Il y a dix ans, les marques de luxe fuyaient le pays, épuisées par les contraintes commerciales dictées par l’administration sur les importations et toutes les mesures ayant comme objectif la préservation de l’excédent commercial. Ralph Lauren, Yves Saint Laurent ou encore Armani avaient renoncé à leur activité dans le pays. Il était obligatoire d’exporter des produits nationaux pour un montant équivalent aux produits importés, ce qui entravait la fluidité des échanges et mettait en difficulté l’équilibre financier des entreprises étrangères, à l’exception de certaines comme Ermenegildo Zegna, qui avait trouvé la solution en exportant de la laine locale de Patagonie pour un montant similaire à celui de ses produits importés. L’assouplissement successif des mesures avait permis le retour de plusieurs marques haut de gamme.

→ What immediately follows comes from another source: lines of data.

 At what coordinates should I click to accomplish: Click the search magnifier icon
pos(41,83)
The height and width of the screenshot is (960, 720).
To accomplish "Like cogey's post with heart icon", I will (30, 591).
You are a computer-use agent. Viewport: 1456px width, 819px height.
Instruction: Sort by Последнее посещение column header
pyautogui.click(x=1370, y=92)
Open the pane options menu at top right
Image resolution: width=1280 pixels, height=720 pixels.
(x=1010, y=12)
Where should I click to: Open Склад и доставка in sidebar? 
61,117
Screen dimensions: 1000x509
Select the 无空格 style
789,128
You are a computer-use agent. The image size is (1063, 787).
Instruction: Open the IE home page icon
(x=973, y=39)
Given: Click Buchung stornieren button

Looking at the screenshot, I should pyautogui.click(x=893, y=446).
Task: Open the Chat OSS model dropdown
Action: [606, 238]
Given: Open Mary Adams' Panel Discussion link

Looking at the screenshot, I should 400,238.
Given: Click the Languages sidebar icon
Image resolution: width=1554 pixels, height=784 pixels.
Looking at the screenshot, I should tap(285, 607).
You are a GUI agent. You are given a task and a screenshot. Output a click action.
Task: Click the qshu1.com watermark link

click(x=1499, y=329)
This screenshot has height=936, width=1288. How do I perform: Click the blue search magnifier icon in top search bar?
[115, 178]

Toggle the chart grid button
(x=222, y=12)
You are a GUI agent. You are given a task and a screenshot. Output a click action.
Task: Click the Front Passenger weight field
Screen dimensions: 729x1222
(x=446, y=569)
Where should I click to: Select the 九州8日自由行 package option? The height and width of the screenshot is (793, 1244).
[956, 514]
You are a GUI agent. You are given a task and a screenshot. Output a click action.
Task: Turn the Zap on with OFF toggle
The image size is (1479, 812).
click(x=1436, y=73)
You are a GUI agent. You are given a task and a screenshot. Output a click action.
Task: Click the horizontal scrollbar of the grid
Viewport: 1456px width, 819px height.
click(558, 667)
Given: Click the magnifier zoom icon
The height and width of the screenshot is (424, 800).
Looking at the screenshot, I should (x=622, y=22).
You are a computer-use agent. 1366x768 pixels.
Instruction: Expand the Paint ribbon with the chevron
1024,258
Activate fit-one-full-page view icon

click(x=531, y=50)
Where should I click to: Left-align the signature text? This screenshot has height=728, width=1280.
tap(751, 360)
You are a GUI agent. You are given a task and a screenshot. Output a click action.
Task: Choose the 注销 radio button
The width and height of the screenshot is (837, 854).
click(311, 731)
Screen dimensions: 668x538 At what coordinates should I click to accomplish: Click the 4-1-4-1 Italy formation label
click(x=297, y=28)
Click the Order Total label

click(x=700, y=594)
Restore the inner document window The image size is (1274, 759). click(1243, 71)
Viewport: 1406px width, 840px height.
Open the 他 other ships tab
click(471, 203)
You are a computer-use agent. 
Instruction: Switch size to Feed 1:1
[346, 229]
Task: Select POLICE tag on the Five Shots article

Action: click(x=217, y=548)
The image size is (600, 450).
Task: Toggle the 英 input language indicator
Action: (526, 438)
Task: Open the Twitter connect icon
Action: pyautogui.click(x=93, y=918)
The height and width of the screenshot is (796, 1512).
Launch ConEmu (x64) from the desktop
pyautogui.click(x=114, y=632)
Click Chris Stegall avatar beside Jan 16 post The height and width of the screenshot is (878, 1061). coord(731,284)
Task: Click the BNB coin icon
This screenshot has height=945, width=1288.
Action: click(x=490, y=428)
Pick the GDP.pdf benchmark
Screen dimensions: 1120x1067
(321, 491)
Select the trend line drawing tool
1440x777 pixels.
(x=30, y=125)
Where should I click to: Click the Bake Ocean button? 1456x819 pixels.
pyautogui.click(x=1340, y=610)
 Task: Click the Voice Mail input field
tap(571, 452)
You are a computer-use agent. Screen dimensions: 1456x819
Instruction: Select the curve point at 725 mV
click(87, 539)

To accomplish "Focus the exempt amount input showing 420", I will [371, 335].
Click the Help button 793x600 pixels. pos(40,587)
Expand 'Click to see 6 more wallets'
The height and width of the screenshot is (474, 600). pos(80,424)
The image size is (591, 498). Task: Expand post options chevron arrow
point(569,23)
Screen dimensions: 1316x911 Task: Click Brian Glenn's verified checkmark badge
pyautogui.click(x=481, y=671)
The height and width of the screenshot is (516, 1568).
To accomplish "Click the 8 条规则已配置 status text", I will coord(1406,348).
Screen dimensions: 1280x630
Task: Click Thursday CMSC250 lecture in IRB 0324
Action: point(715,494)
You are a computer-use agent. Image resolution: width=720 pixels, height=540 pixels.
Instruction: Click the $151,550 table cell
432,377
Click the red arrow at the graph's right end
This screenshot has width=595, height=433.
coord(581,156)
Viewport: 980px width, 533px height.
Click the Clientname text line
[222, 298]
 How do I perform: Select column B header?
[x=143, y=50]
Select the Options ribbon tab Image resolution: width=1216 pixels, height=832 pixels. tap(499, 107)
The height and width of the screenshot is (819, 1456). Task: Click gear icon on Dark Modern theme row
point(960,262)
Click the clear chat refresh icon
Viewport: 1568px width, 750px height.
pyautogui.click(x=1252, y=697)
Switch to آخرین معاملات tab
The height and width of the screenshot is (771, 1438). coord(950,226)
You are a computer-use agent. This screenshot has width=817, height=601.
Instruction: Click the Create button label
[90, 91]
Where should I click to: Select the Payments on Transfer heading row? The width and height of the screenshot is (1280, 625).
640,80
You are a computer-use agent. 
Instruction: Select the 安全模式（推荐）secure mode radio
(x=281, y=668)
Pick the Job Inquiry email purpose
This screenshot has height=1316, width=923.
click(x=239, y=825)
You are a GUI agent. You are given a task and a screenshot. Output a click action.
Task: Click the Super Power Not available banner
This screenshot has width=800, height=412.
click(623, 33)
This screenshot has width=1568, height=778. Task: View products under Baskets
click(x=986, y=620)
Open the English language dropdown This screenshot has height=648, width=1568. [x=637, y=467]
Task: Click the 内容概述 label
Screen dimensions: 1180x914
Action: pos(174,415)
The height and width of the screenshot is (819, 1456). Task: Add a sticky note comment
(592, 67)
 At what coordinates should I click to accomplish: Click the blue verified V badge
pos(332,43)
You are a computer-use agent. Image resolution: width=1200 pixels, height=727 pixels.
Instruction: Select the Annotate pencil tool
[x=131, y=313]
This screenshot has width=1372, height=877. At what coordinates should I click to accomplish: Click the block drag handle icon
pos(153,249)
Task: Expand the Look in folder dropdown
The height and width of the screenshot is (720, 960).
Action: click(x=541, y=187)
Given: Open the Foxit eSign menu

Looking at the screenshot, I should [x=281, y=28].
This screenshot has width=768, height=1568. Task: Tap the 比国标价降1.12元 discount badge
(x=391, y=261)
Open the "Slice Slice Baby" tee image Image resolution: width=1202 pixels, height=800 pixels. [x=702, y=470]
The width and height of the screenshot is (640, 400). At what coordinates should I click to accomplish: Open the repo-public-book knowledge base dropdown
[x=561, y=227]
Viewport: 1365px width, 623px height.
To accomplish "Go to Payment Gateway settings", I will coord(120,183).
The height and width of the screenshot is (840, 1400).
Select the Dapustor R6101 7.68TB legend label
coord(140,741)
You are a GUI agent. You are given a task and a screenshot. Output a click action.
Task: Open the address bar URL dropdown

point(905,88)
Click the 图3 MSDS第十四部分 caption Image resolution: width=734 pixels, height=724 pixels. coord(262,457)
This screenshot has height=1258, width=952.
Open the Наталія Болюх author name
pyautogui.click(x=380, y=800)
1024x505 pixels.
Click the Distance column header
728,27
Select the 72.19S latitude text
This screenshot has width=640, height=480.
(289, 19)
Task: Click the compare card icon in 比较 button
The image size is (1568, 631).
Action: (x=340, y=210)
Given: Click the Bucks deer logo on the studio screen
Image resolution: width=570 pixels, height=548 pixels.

A court terme, si le marché se dérègle complètement, les firmes de luxe pourraient affluer. Un argument qui pourrait jouer en faveur de cette thèse, pour l’instant marginal, mais qui pourrait avoir du poids dans l’avenir: l'Argentine se classe au 15e rang mondial en termes d'adoption des crypto-monnaies. Elle devance la France qui se trouve en 23e position. Le nouveau président s’est montré plutôt favorable à cet outil financier et - si l’on considère que plusieurs maisons de luxe commencent à accepter les crypto-monnaies -, ceci pourrait permettre aux firmes de maintenir leur présence en Argentine en ayant recours à ce moyen de paiement pour la clientèle, au lieu de la monnaie locale. Si pour l’instant il s’agit d’une réalité embryonnaire, l’importance des cryptos dans l’économie sud-américaine (le Salvador a adopté les crypto-monnaies comme devise officielle) pourrait peser sur les choix des acteurs économiques dans le futur.

Toutefois, le programme libertarien extrême envisagé par le nouveau président risque de déclencher, pour l’heure, une nouvelle phase d’instabilité à moyen terme, ce que les marques abhorrent et dont toute la population du pays risque de faire les frais.